My dad was my best friend. We stayed up until late playing with my castle or I would dress up and sit on his back and he would parade around the house on his hands and knees, pretending to be a horse. I swayed my long blonde hair from side to side as he did so. I would giggle uncontrollably as he made horse noises as we went through the kitchen and my mom would look at us while washing the dishes, eyebrows raised but her eyes smiling. Then she would call to my dad that it was time for me to go to bed and he would look at me and roll his eyes, as if she were his mother and I would giggle even more. Then he would buck me off his back, scoop me up and tuck me up to sleep. And every night he kissed my forehead six times, one for every year of my life, and tell me how much he loved me.

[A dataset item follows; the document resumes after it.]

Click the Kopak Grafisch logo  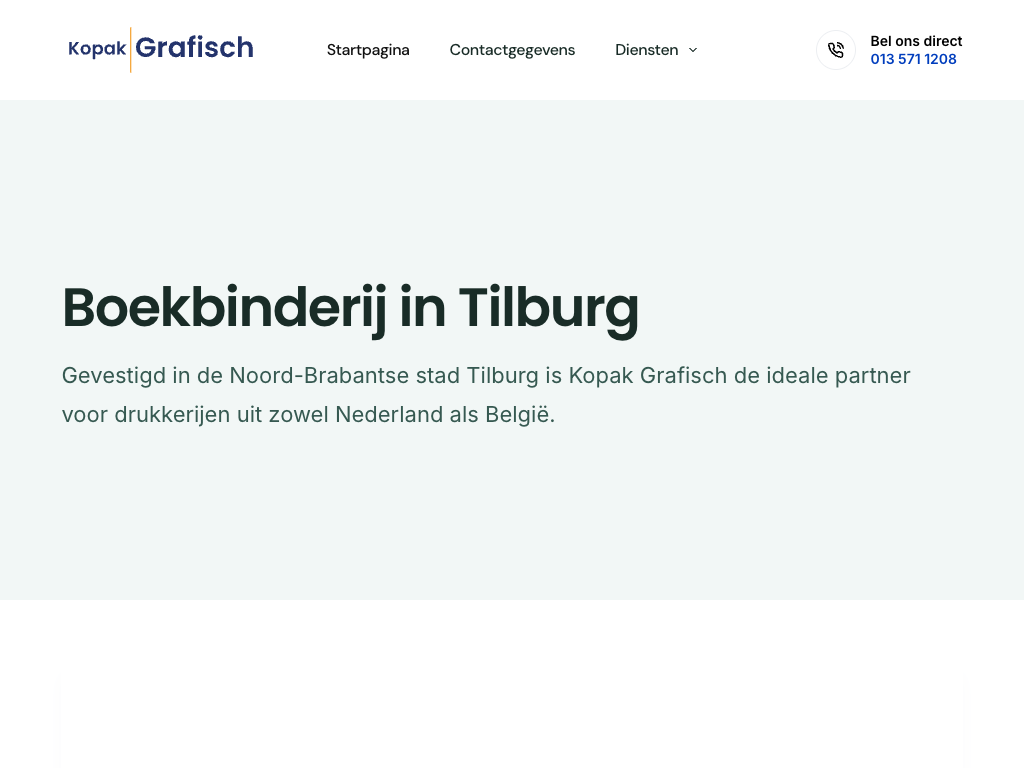click(x=160, y=49)
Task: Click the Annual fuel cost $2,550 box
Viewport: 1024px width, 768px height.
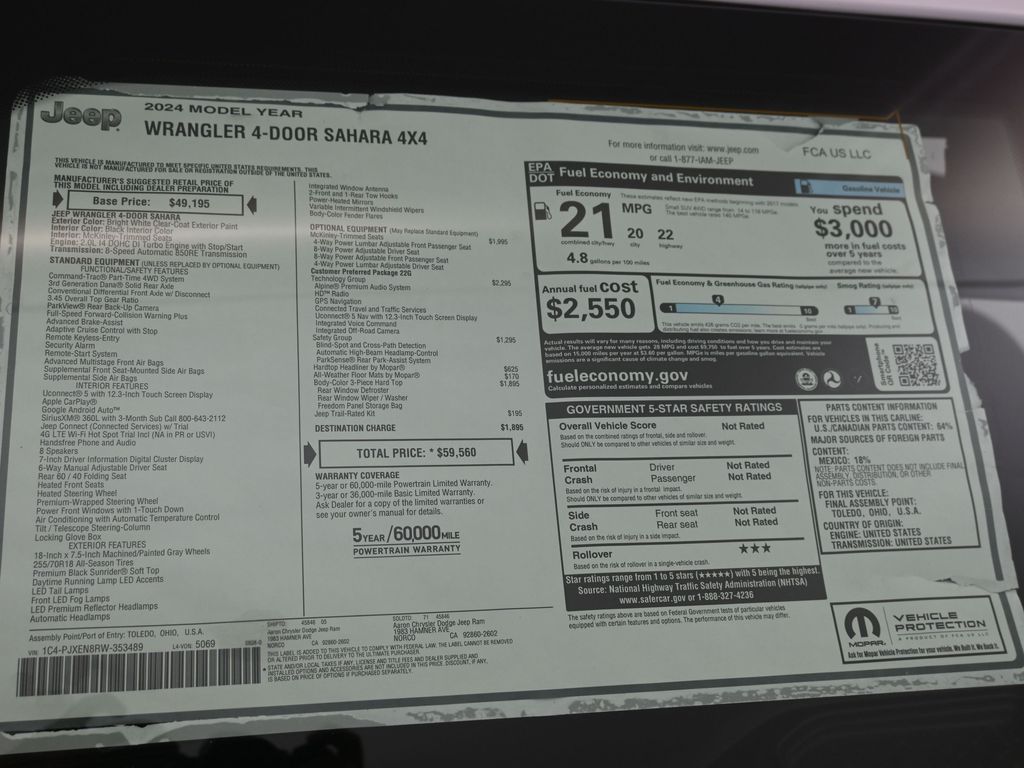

He was a fire-fighter with the LAFD and I would listen in awe to the stories he told my mom, my brother Adam and I over the dinner table. Blazing fires, rescues, scaling buildings. He was like a real life superhero to me. Sometimes he would take Adam and I down to the firehouse to see all of his work colleagues who all made a fuss of us and made extra food for dinner, dressing us in helmets and coats that were way too big for us. We were allowed to sit in the fire-trucks when they were in the station and pretend we were fire-fighters too. We had a ball. It was like our second home; a second family. I remember finding it amazing that these guys all went into burning buildings to save people. I didn’t know what being proud was when I was six or what it meant, but I know I was proud of all the things my dad did.

One November evening when I was eight, I sat at the bottom of the stairs waiting for him to come home from his shift. I could smell dinner cooking in the kitchen. I watched the door intently until finally, I saw a shadow behind it and it opened.

“Daddy!” I cried and ran to hug him.

He put an arm around me loosely then dropped his bag to the floor with a thud. He walked past me into the lounge and sat in his armchair. I knew something was wrong. He was never usually so passive. Normally he would grab me as I ran to him and would lift me up into his arms.

“What’s wrong, daddy?” I asked him sheepishly as I walked towards his armchair. He still smelt faintly of smoke and his hair was slightly crusted with grey flecks of ash.

“Nothing sweetie. Daddy just had a tough day.”

At that moment my mom walked in. She took one look at him and gestured towards the kitchen. He got up and followed her. They closed the door but I stood behind it, ear pressed to the glass.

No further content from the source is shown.